The double tariff squeeze has nonetheless forced a strategic pivot toward the United States. POSCO acquired a 20 percent stake worth $582 million in Hyundai Steel's planned $5.8 billion electric arc furnace mill in Louisiana, with commercial production expected in 2029. 
POSCO has also signed a strategic partnership memorandum with Cleveland-Cliffs, the second-largest U.S. crude steel producer, though the company said in a March regulatory filing that no final decision on equity participation or investment size has been reached. 

The EU's move is driven by a broader structural strain. European steel capacity has shrunk by 65 million tons since 2007, with about half of that loss since 2018. The sector operates at around 67 percent capacity — well below the 80 percent considered healthy — while import penetration hit a record 29 percent in the third quarter of 2025. 

Lee said Korean steelmakers will ultimately need to pivot toward green steel to navigate the tightening trade environment. Building production facilities in Europe — unlike in the United States — holds little commercial appeal, given the continent's own supply glut.
 
Steel slabs manufactured in POSCO's Pohang Works/ Courtesy of POSCO Holdings
Steel slabs manufactured in POSCO's Pohang Works/ Courtesy of POSCO Holdings
 
"The U.S. offers higher prices, high energy costs that keep out cheap imports, and insufficient domestic capacity — making it attractive for investment," Lee said. "Europe is the opposite.
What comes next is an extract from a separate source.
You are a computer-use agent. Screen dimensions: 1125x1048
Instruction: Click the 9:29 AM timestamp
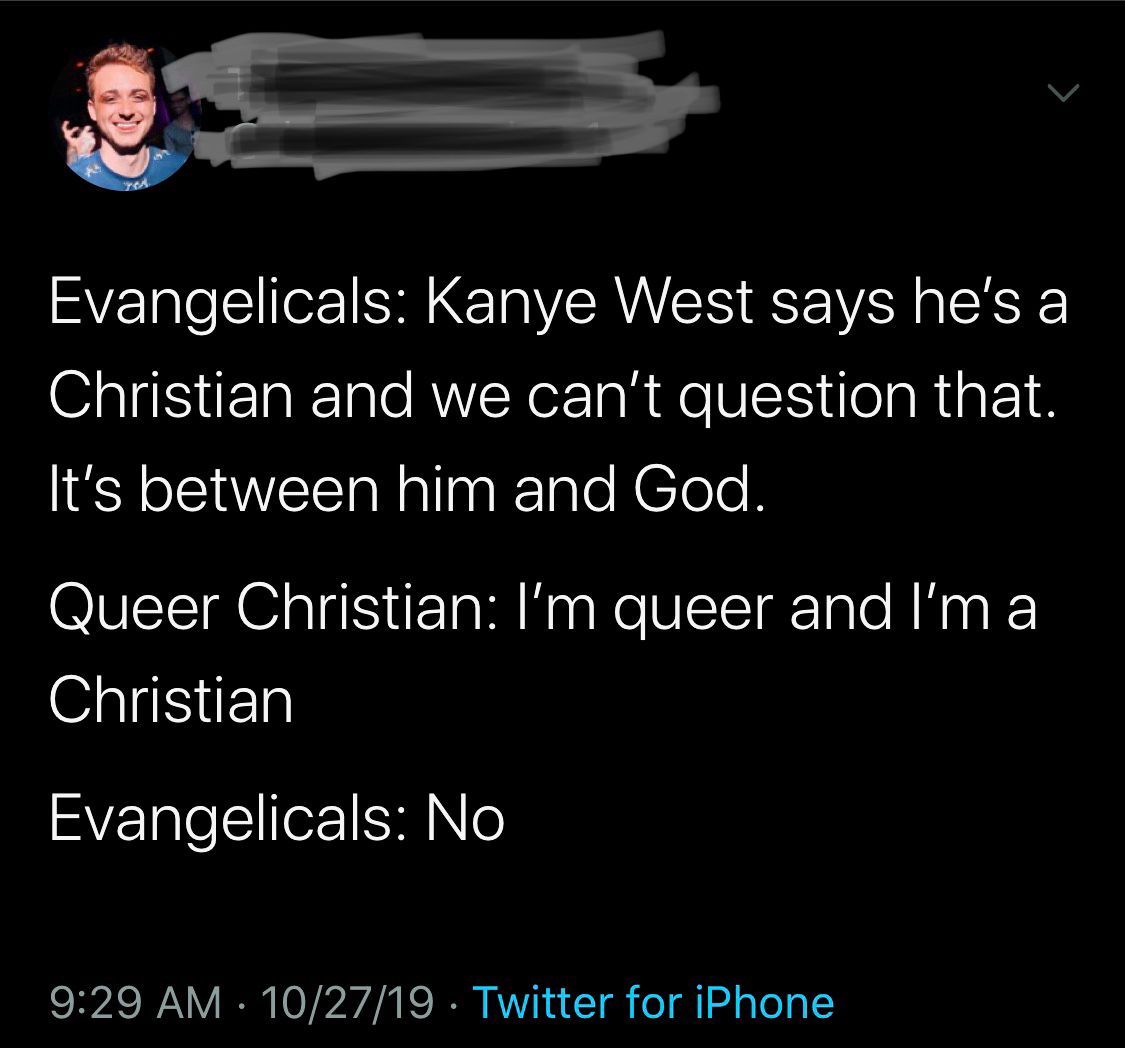click(136, 1002)
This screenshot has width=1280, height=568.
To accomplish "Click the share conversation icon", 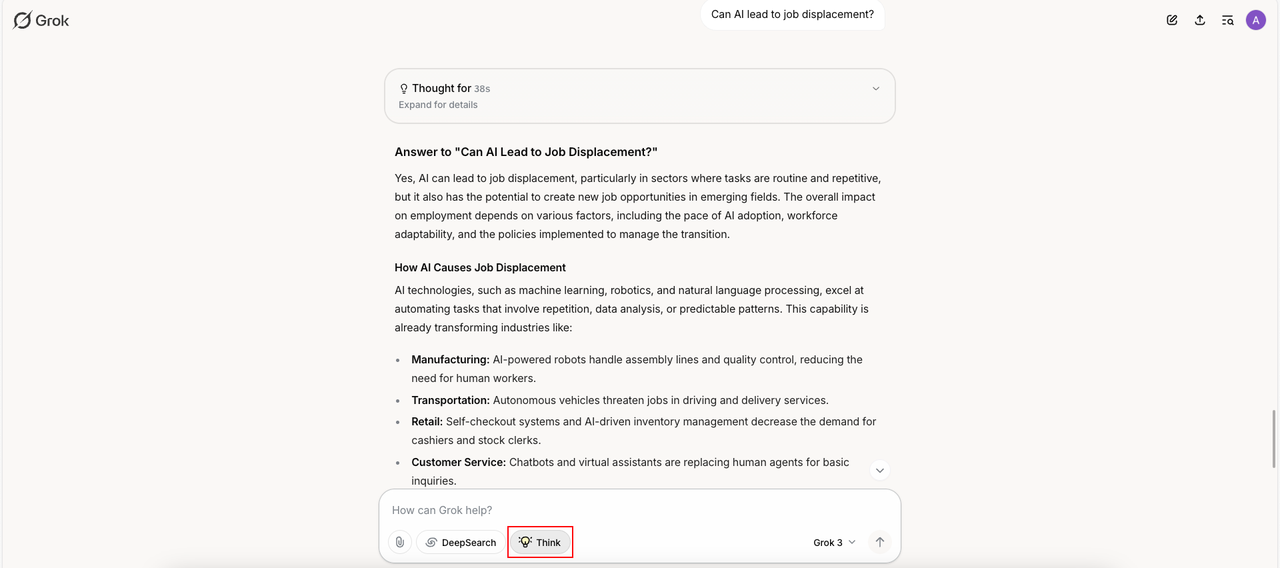I will (x=1200, y=20).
It already has overcapacity, so there is little merit in setting up local production just to avoid tariffs." 

The Korean government is also moving to cushion the blow. Seoul has been in continuous contact with Brussels since the European Commission first unveiled the proposal in October, and has maintained those channels since Monday's agreement.

"We have been in constant dialogue with the EU since the initial proposal, and remain in close contact regarding the steel tariff and quota framework. No tangible agreement on Korea's specific allocation has been reached yet," a spokesperson for the Ministry of Trade, Industry and Energy said.